Extract the part of the Health Savings Account text starting at "The HSA (Health" and ending at "captures our attention.", copying it word for word.

*** PASSAGE PROVIDED Section Begins ***

The HSA (Health Savings Account) has been around for decades, but is not widely understood. This is partially because not everyone qualifies for one. If you do qualify, it might help your current budgeting, as well as potentially providing a boost for your later retirement funding. Originally sponsored by Sen. Ted Kennedy and others, the HSA was a wonderful idea – so good, in fact, that Congress limited the number of people who could open one in any given year. What a ridiculous way to treat a good idea!
HSAs are used in conjunction with qualified high-deductible health insurance policies, which are low in cost due to their large annual deductibles. Amounts contributed to HSAs are tax deductible, and qualified medical bills may be paid pre-tax from the HSA. But, those bills don’t have to be paid from the HSA. This is where the HSA as a retirement planning tool captures our attention.
People whose cash flow allows them to pay out-of-pocket medical bills from their monthly income do not need to withdraw funds from the HSA. Annual HSA contributions are tax-deductible in the year made, and any unused money in the account is rolled over from year to year. While the HSA cannot be funded further after age 65, funds remaining in the account at age 65 can be used for paying qualified medical expenses incurred beyond that age.
Regardless of when the funds in the account are tapped, as long as they are used for qualified medical expenses, withdrawals are not taxed. This setup essentially creates a hybrid of the Traditional IRA and Roth IRA. What a deal! Deductible funds in, non-taxable medical expenses out, and applies even to earnings and investment growth in the HSA.

*** PASSAGE PROVIDED Section Ends ***
*** SOURCE DATA Section Begins ***

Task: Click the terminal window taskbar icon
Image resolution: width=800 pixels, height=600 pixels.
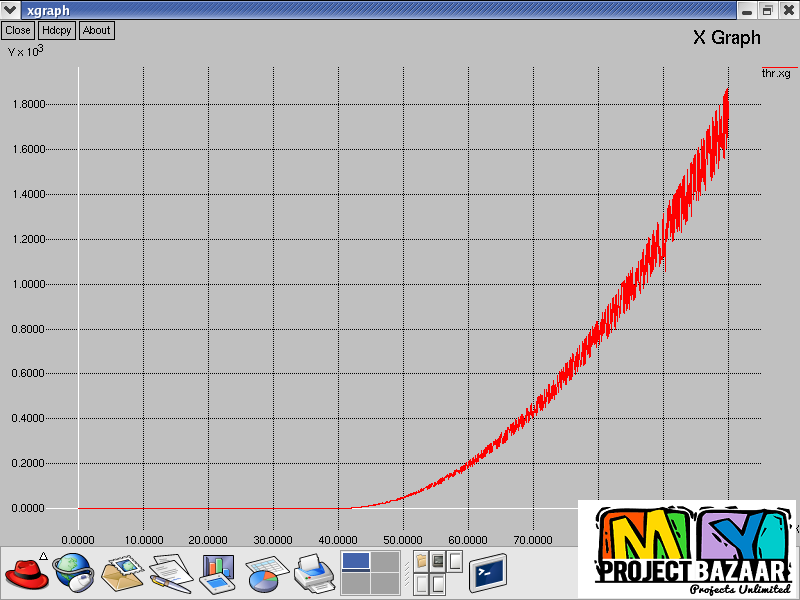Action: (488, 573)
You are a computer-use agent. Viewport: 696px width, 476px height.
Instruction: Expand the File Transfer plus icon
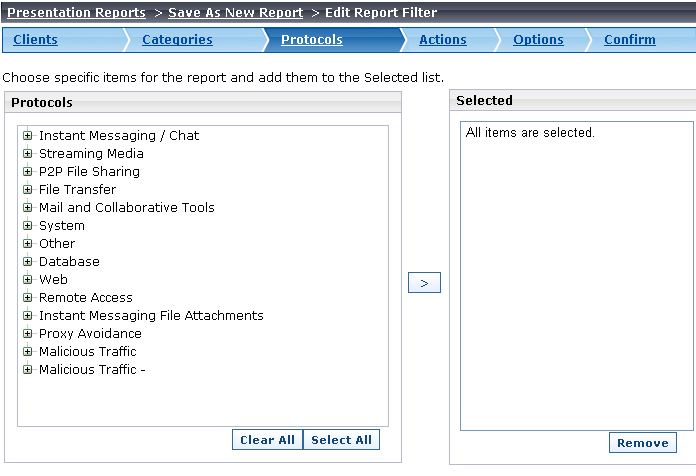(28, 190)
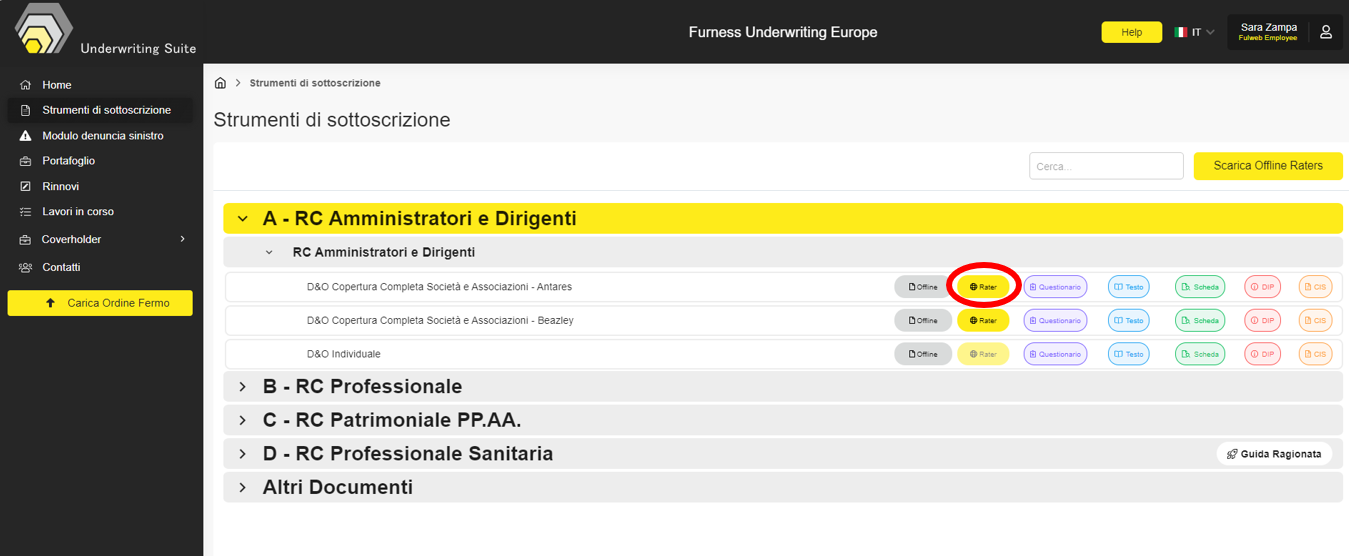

*** SOURCE DATA Section Ends ***

**OUTPUT:**
The HSA (Health Savings Account) has been around for decades, but is not widely understood. This is partially because not everyone qualifies for one. If you do qualify, it might help your current budgeting, as well as potentially providing a boost for your later retirement funding. Originally sponsored by Sen. Ted Kennedy and others, the HSA was a wonderful idea – so good, in fact, that Congress limited the number of people who could open one in any given year. What a ridiculous way to treat a good idea!
HSAs are used in conjunction with qualified high-deductible health insurance policies, which are low in cost due to their large annual deductibles. Amounts contributed to HSAs are tax deductible, and qualified medical bills may be paid pre-tax from the HSA. But, those bills don’t have to be paid from the HSA. This is where the HSA as a retirement planning tool captures our attention.